Edith spent nearly a year at Auschwitz before being transferred to a work camp (which most assuredly saved her life). But deep down inside, where memories and walls hide, she was still a prisoner of her past. It was not until she finally took an honest look back that she began to grieve.

“I grieve over the childhood I never had,” she said years later. “I grieve over the fact that I danced for Dr. Mengele in Auschwitz. I grieve that I was beaten so severely that I couldn’t dance anymore.”

What prompted Edith to process more deeply the traumas she experienced? Years later, after she had moved from Germany to New York City, she was asked to be a consultant on a stage play.

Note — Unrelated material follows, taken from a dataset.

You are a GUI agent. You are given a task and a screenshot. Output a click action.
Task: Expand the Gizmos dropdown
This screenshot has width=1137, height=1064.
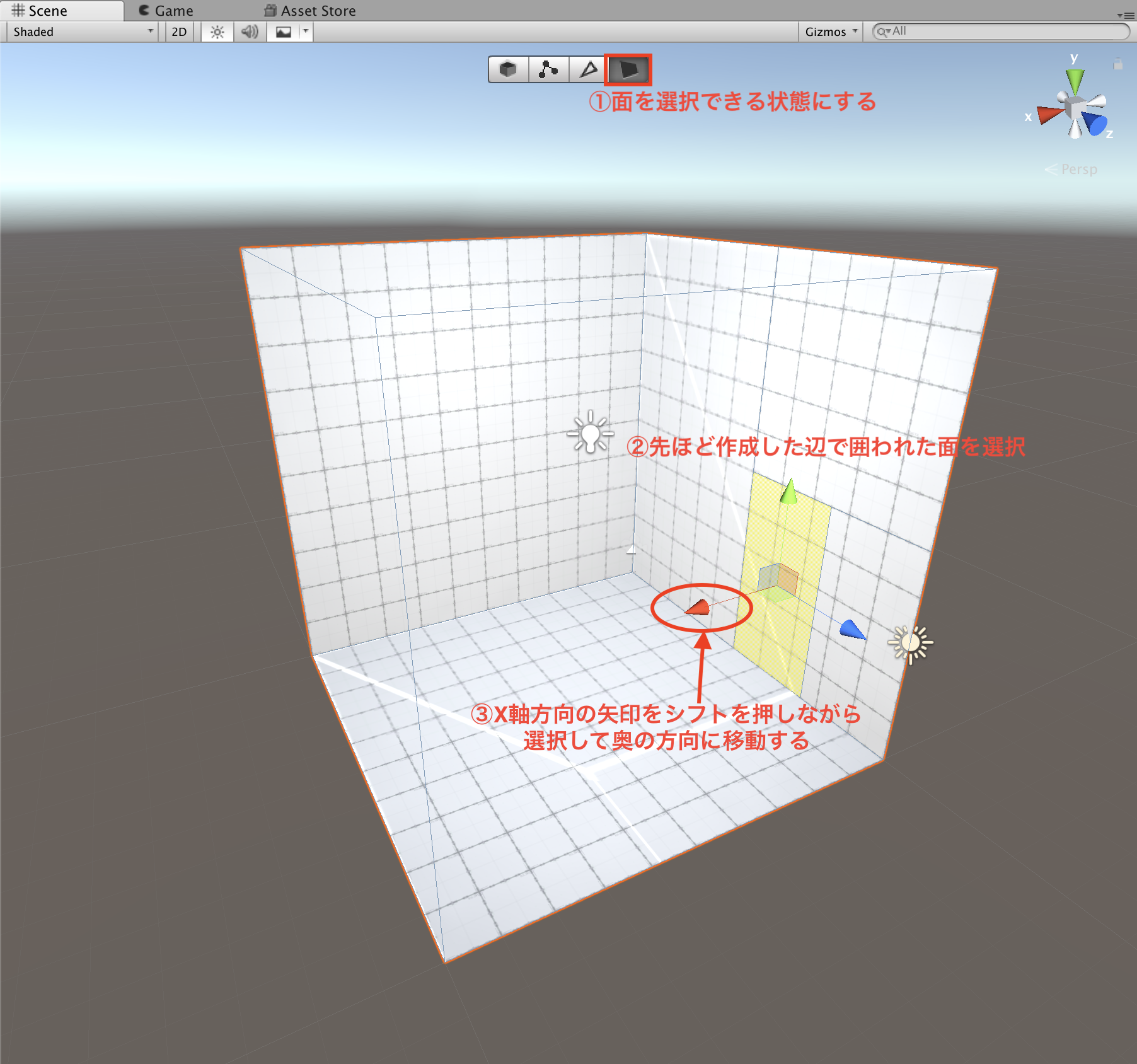[x=831, y=32]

The play was about the Holocaust, but the focus of the play was on painful relationships.

After seeing the play, she commented to reporters, “I feel it is important for everyone to see this play so they can go home and liberate themselves from their own concentration camps and to know that they have choices.”

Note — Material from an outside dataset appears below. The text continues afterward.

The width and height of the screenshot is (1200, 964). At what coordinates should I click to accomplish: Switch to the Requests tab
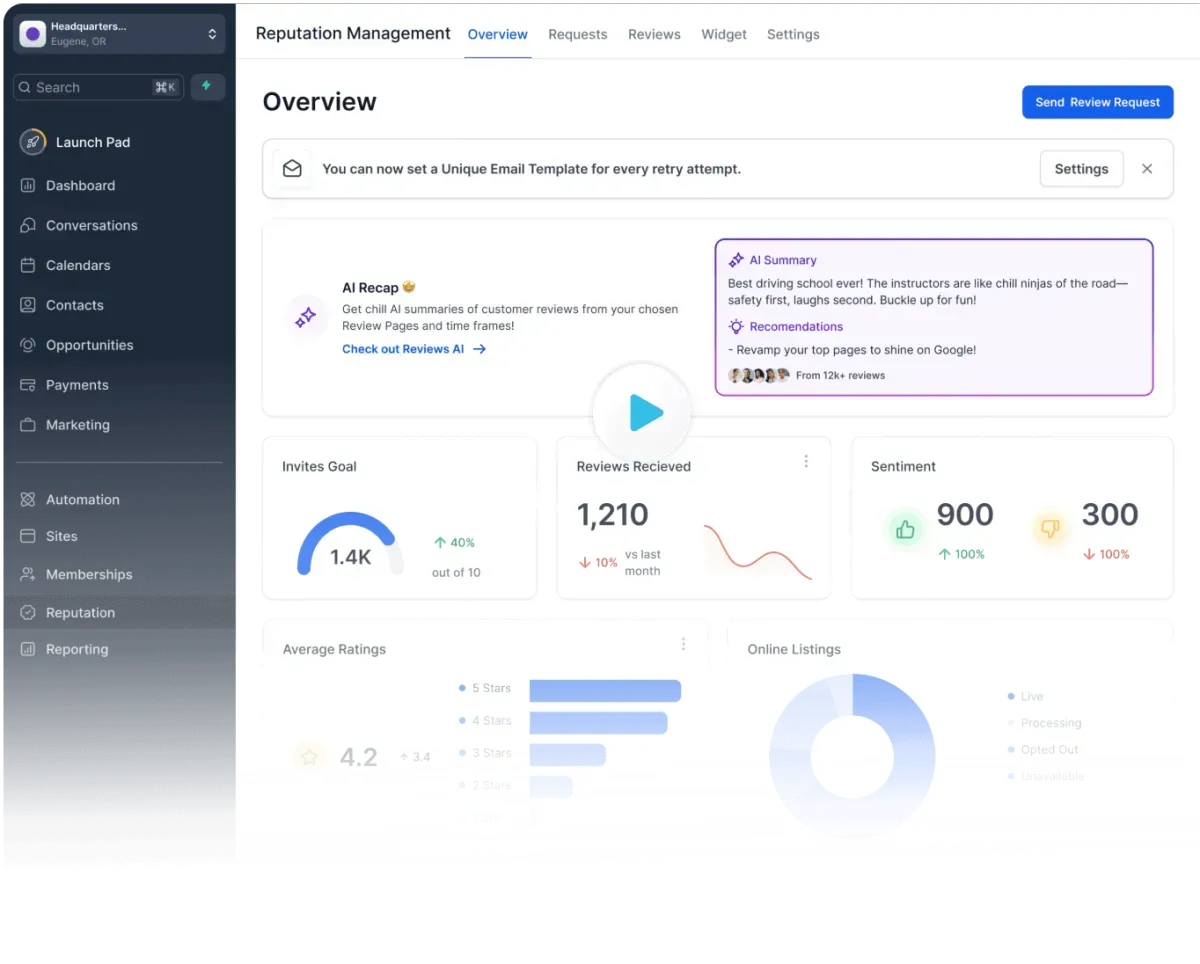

There’s that word: choices.

She went on to say, “Many people today feel they have no choices. But even in Auschwitz we had choices.” 9

Even in Auschwitz we had choices.

If Holocaust survivors like Edith had choices in Auschwitz, then you and I also have choices, even in the most abominable conditions, even with the most abhorrent memories.

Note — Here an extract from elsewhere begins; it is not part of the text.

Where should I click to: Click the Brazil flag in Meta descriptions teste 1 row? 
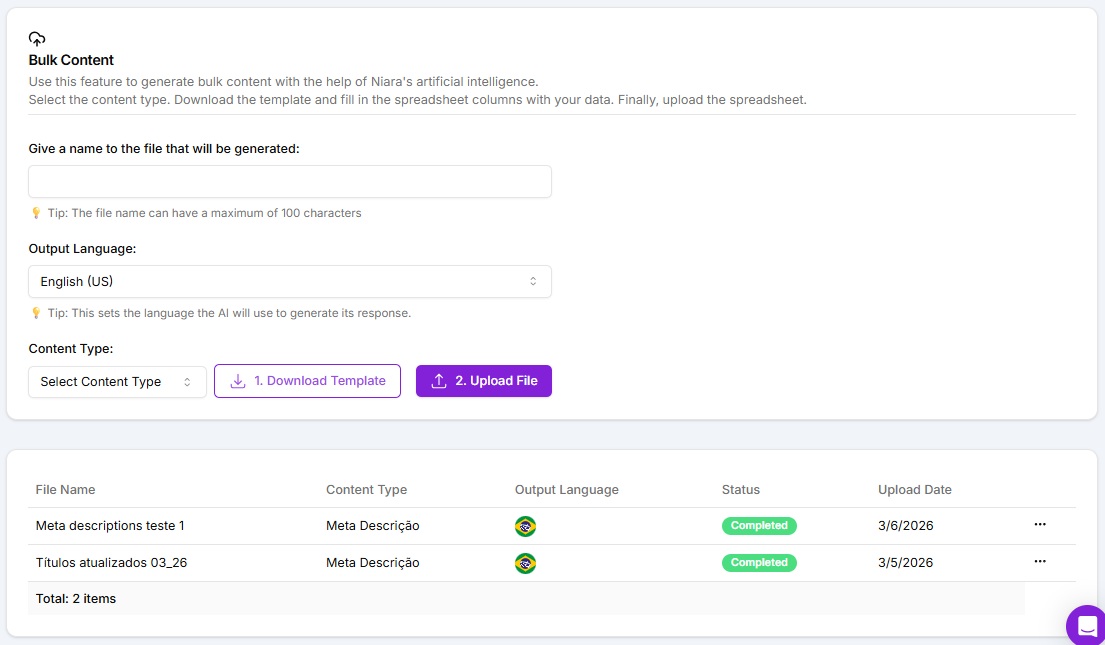[525, 526]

In the cattle car on the way to Auschwitz, Edith’s mother had told her that no one could take from her what she put in her head. What you and I put in our heads is a choice. What will it be? Hatred or love? Bitterness or kindness? Vengeance or forgiveness?

Josiah chose to follow a different father. Edith chose to move forward in spite of her memories. And now it’s your choice—that is, if you’re serious about tearing down walls. So, it’s time to make a choice.

It’s a choice to take the time to discover God’s promises that apply to your wall. And it’s a choice to trust in those promises in spite of what has happened in the past or what is happening now in the present. It’s a choice to allow God and his Word to break down your walls.

Will you make that choice? Today?

If I could stand beside you as you read these words, as a pastor and friend, I’d put my hand on your shoulder and pray for you:

Oh, gracious heavenly Father, thank you so much that you were there every time I felt so alone. That you are there when I’ve failed and during those times when I’ve felt so . . . ordinary. Thank you for standing closer than my shadow and for caring far more than anyone else ever could. And thank you, Lord, for choices. Lord, help my friend right now, today, to choose a promise that you’ve written just for him or her. Help my friend hear your words and claim the power you’ve put in your Word to tear down walls. To experience the Faith Breakthroughs you have in store.

Thank you for being the great Wall Breaker who conquered death and who can teach us so much about life. Help my friend reading this prayer to choose freedom. To choose life. To choose a different mother or father like Josiah did if necessary. And to choose and believe that the future can be better than the past because of your love.

And most of all, Lord, help this precious one choose you, and in the days to come, as his or her most difficult, most challenging wall goes down—replaced by your love and light—help my friend to be a light to others still caught behind a wall by sharing a promise with them. Amen.